Mesmo assim, nem tudo
o que vai para os bancos é aproveitado. “Em determinados períodos do ano, a
quantidade de alimentos que entra no banco é muito grande e nem a doação acaba
sendo suficiente para destinar a totalidade dos alimentos. Por isso estamos
trabalhando na possibilidade de transformar os alimentos em minimamente
processados, embalados a vácuo, mantidos em câmara fria, para que possamos
reduzir o desperdício e ter alimentos disponíveis durante todo o ano para doar
em momentos de calamidade”, explica a diretora do Desan (Departamento de
Segurança Alimentar e Nutricional) da Secretaria da Agricultura e do
Abastecimento, Márcia Cristina Stolarski.
O projeto para aumentar a vida útil dos alimentos nos Bancos de Alimentos já está em andamento e conta com profissionais de nutrição para garantir a qualidade do produto e também a devida conservação. Mas só eles não dão conta de fazer tudo. Por isso, o governo do Paraná vai permitir que apenados em período de remição trabalhem uma parte do dia nos bancos, ajudando a preparar e embalar os alimentos.

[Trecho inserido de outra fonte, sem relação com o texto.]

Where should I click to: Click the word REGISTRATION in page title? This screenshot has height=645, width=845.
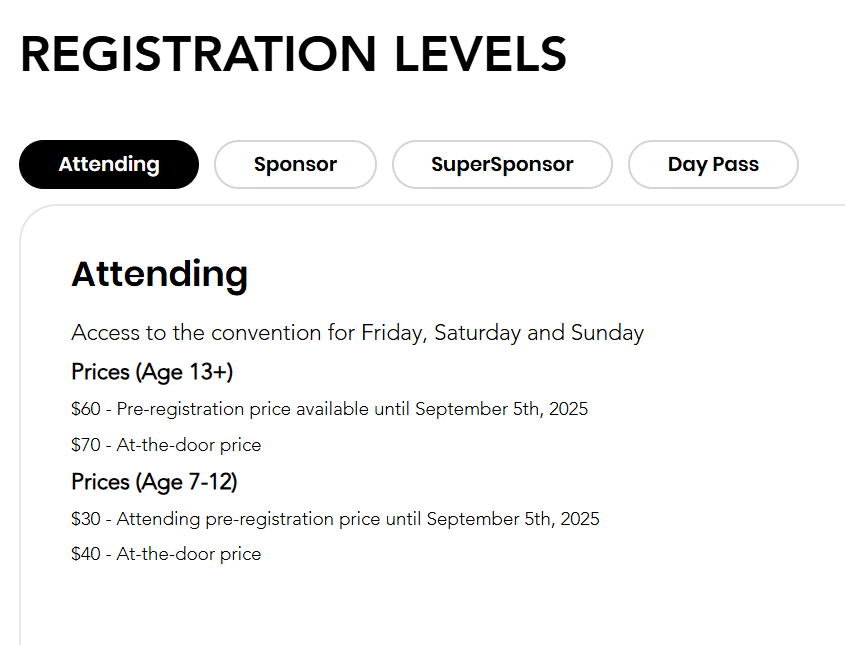coord(199,55)
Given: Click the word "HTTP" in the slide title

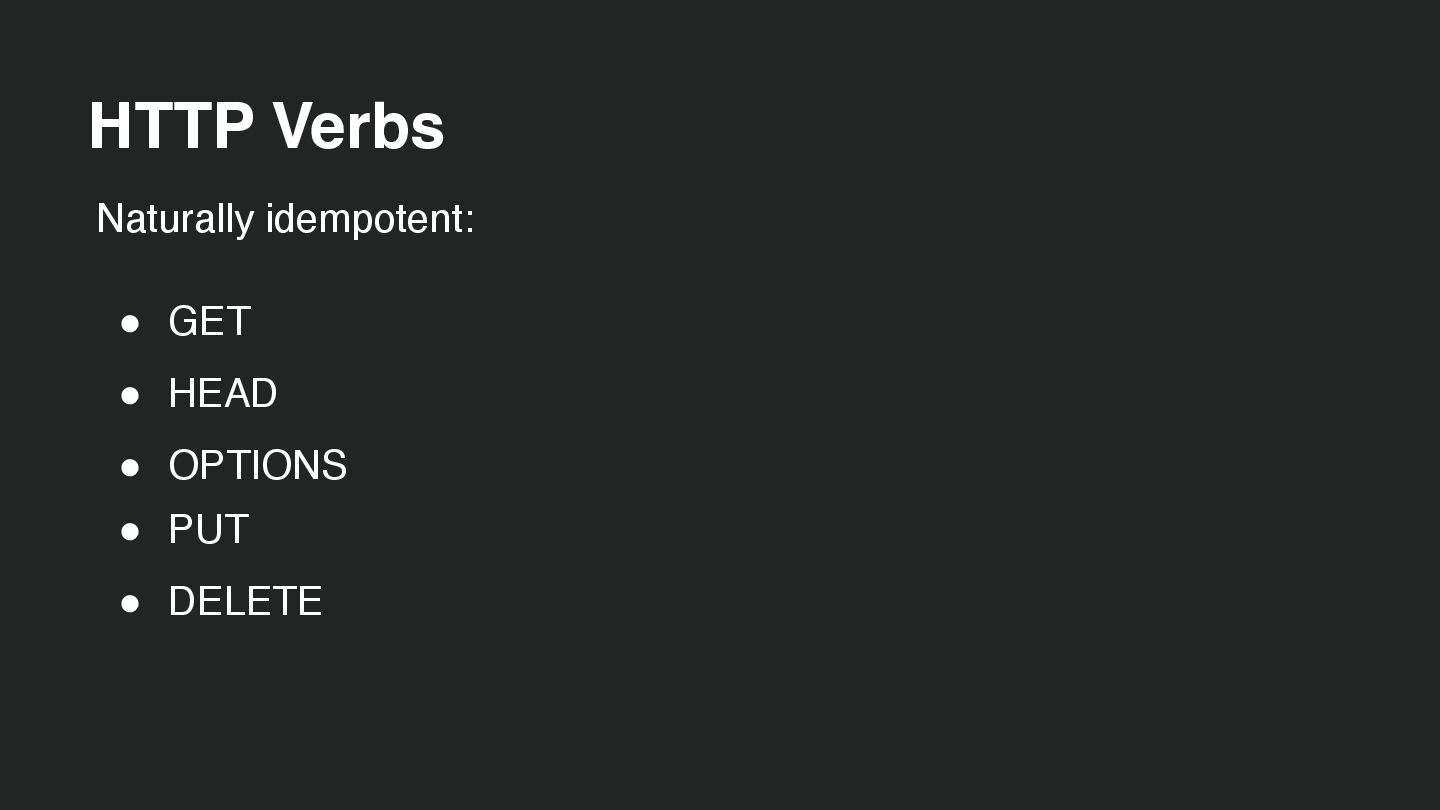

“Esse era um dos grandes problemas que tínhamos, de mão de obra. Agora menos alimento será desperdiçado e ainda existe um trabalho social”, diz Stolarski. “Não vamos conseguir zerar o desperdício, mas vamos trabalhar para reduzir ao máximo. E com isso já podemos pensar em novos passos, mais complexos, como a compostagem”, completa.
A otimização dos bancos é uma das diversas ações que fazem parte do programa de redução do desperdício iniciado em junho de 2019, desenvolvido pelo governo do Paraná e Ministério da Cidadania. O investimento previsto é de R$ 1,03 milhão até 2021 — a parte do governo federal é de R$ 1 milhão e do governo estadual é de R$ 30 mil. As ações não se limitam às Ceasas e se espalham desde os agricultores até os consumidores, especialmente com campanhas e eventos para promover a redução do desperdício.